Au recensement de 1991, le Québec comptait, après simplification égale des réponses multiples, 626 200 personnes de langue maternelle anglaise et 761 815 de langue d’usage anglaise. La différence de 135 615 représente le profit que l’anglais tirait alors de l’assimilation.

Le français en a tiré au même recensement un profit de 66 145. L’anglais tirait ainsi de l’assimilation un profit supérieur de 69 470 personnes à celui du français.

Cet avantage s’est réduit sensiblement au cours des quinze années suivantes. En 2006, le profit que l’anglais tirait de l’assimilation était de 180 720 et celui du français, de 168 315. L’avantage de l’anglais n’était donc plus que de 12 405.

Mais le rattrapage du français s’est ensuite essoufflé. En 2011, l’anglais tirait toujours de l’assimilation un profit supérieur de 7 245 à celui du français. En 2016, le profit de l’anglais est de 209 767 et celui du français, de 207 434. La différence, de 2 333, demeure à l’avantage de l’anglais.

Le français finira peut-être par tirer de l’assimilation un profit supérieur, en chiffres absolus, à celui de l’anglais. Mais il est évident que depuis dix ans son élan s’est brisé. À ce rythme, il ne tirera jamais de l’assimilation un profit proportionné à son poids, c’est-à-dire un profit quelque dix fois supérieur à celui de l’anglais.

Voilà la réponse à la question que je posais à la fin de ma dernière chronique. Et voilà encore un constat que Corbeil préfère voiler.

L’Office québécois de la langue française (OQLF) prépare présentement son rapport quinquennal 2013-2018. Sa programmation annonce « une synthèse des constats qui se dégageront des études de l’Office et de celles d’autres chercheurs ou organismes qui s’intéressent aux questions linguistiques ».

 J’ai hâte. Ses précédents rapports quinquennaux comprenaient diverses études à méthodologie variable, sans la moindre synthèse.
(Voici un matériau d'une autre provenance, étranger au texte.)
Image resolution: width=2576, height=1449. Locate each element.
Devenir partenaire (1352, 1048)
Le comité scientifique à l’OQLF s’entendra-t-il du moins sur la meilleure façon de suivre l’évolution du poids du français ? Il s’agit d’une information indispensable au débat sur la langue.
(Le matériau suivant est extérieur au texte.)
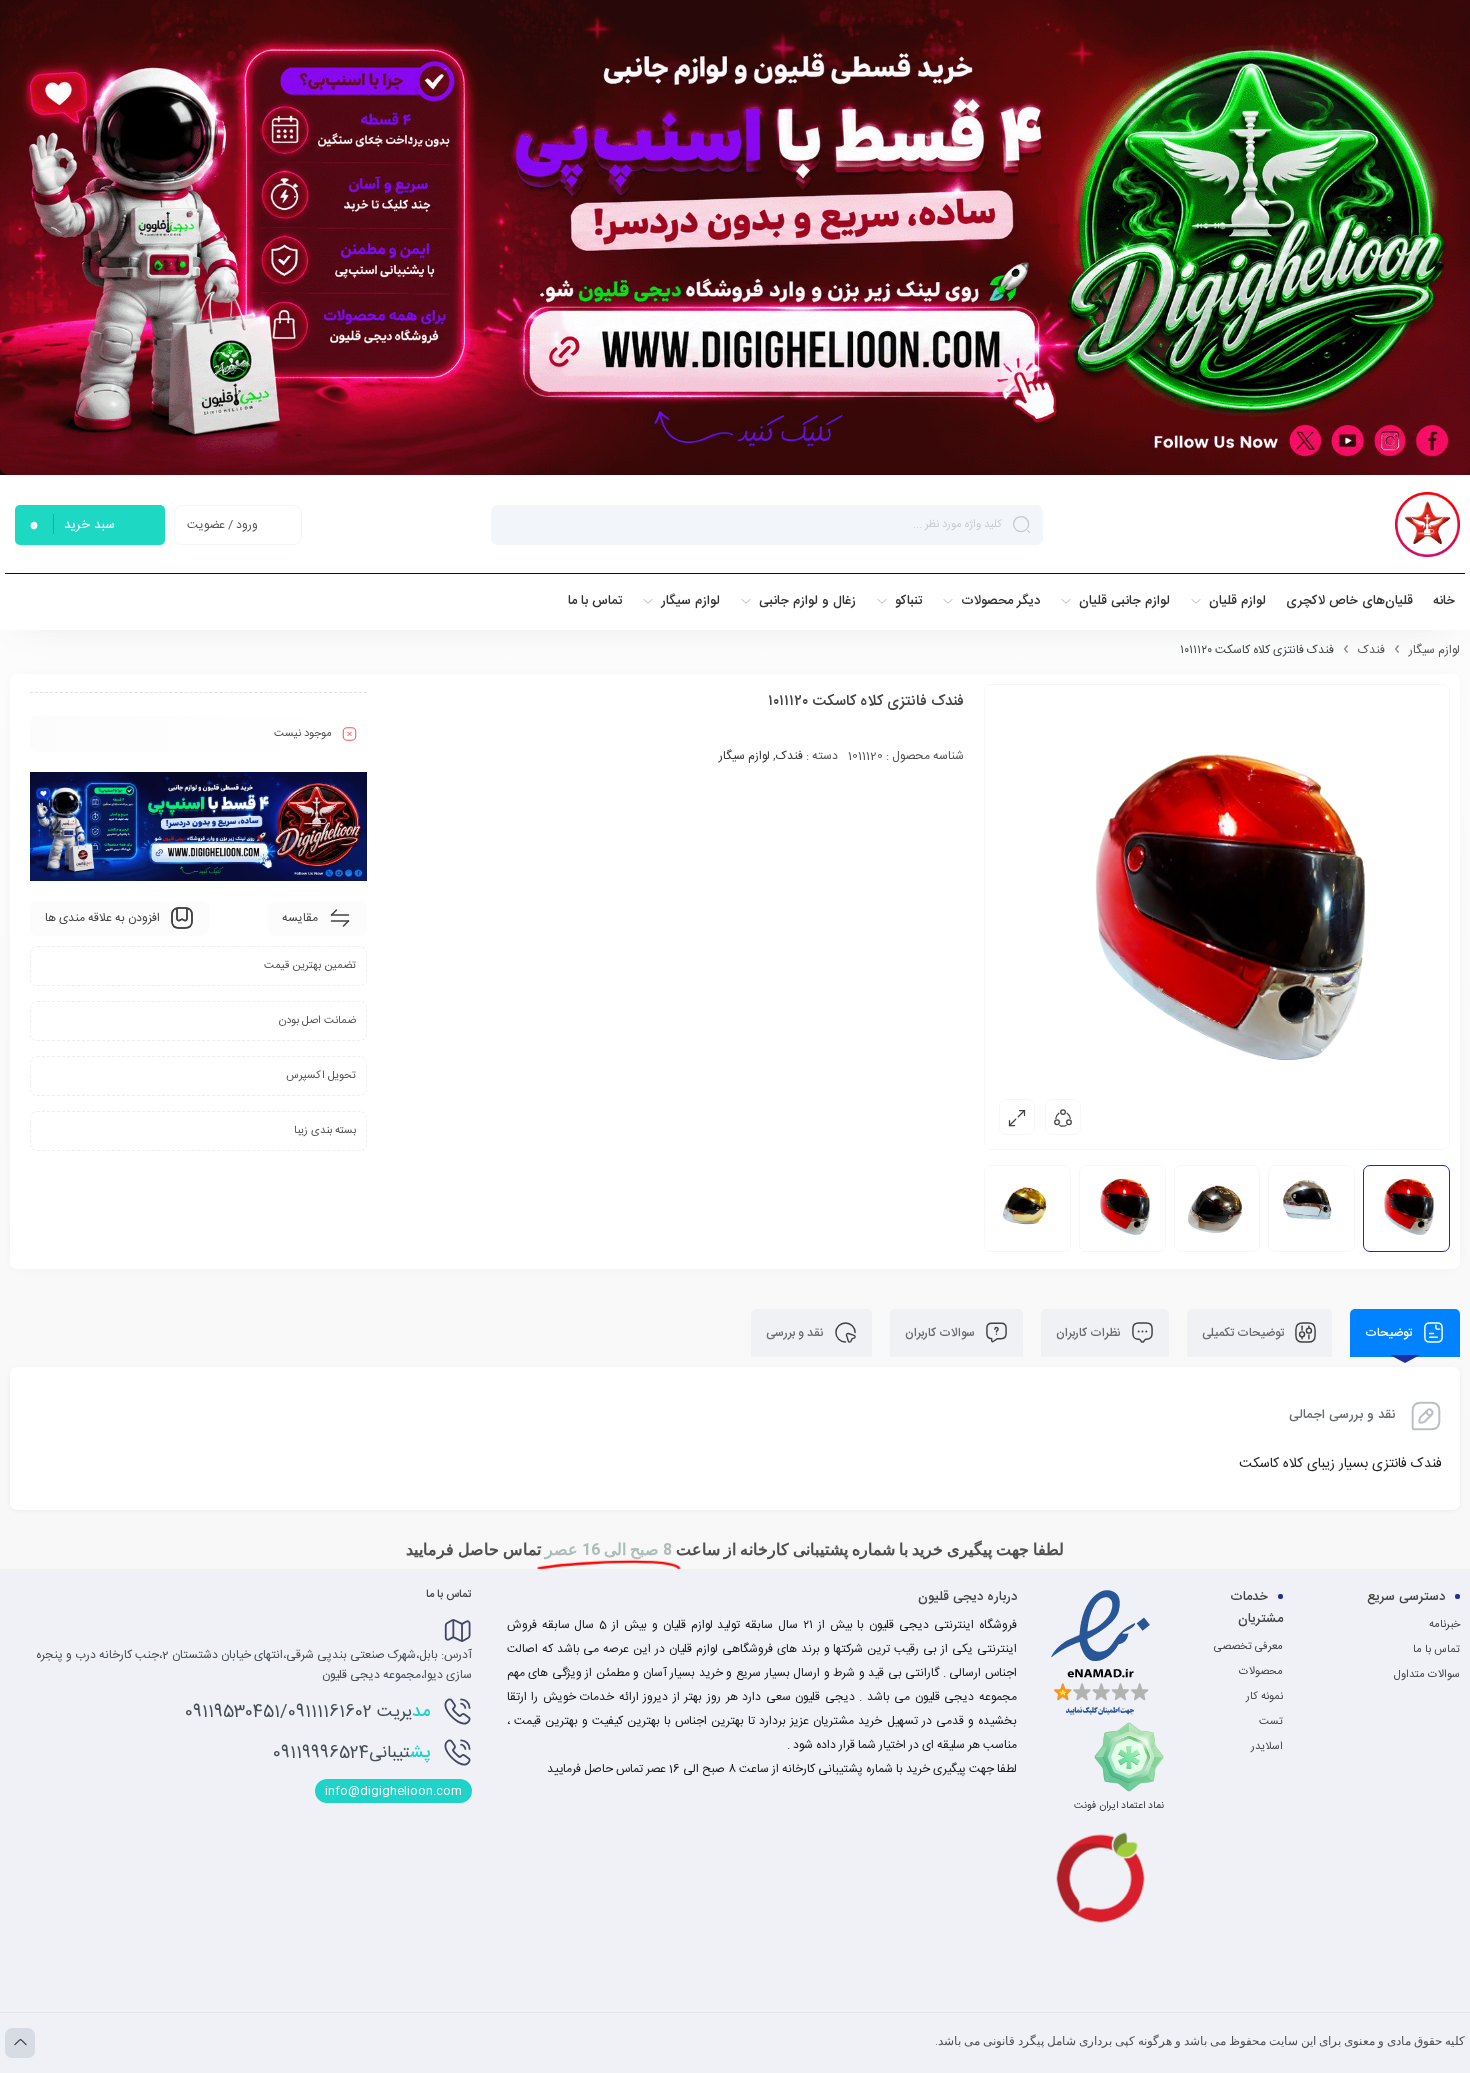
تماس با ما (1436, 1650)
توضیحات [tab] (1390, 1333)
Trois méthodes d’analyse sont présentement en circulation. Celle de Corbeil, qui brouille tout. Celle de répartir la population en groupes linguistiques distincts, comme l’a fait Statistique Canada de 1871 jusqu’en 2011, en simplifiant de façon égale les réponses multiples recueillies à partir de 1971. Et celle qu’a privilégiée l’OQLF dans ses publications récentes.

J’ai critiqué cette dernière méthode dans « Parole de Couillard, c’est l’anglais qui recule ! ». Elle remonte à une note méthodologique douteuse du démographe Michel Paillé, que l’Office a fini par publier en 2008. Il s’agit « d’additionner toutes les réponses multiples où le français est mentionné » puisque, selon Paillé, « la politique linguistique du Québec concerne le français ».

Étrange raisonnement.

Ce mode de simplification ne tient aucun compte du versant anglais des réponses « français et anglais » ou « français, anglais et italien ». Il a conduit l’OQLF à former la catégorie « Français seul ou avec d’autres langues », selon laquelle le français se maintiendrait comme langue d’usage au Québec. Ce serait plutôt l’anglais qui dégringole.

Ne riez pas. La méthode Paillé compte d’éminents défenseurs. Dont le démographe Marc Termote qui, en qualité de président du comité scientifique de l’Office, a dû approuver le contenu de ses récentes publications.  

Statistique Canada nous présentera ce 29 novembre son analyse des données de 2016 sur la langue de travail. Parions qu’elle sera apprêtée à la sauce Corbeil.

Quant au rapport de l’OQLF, nous verrons en 2018.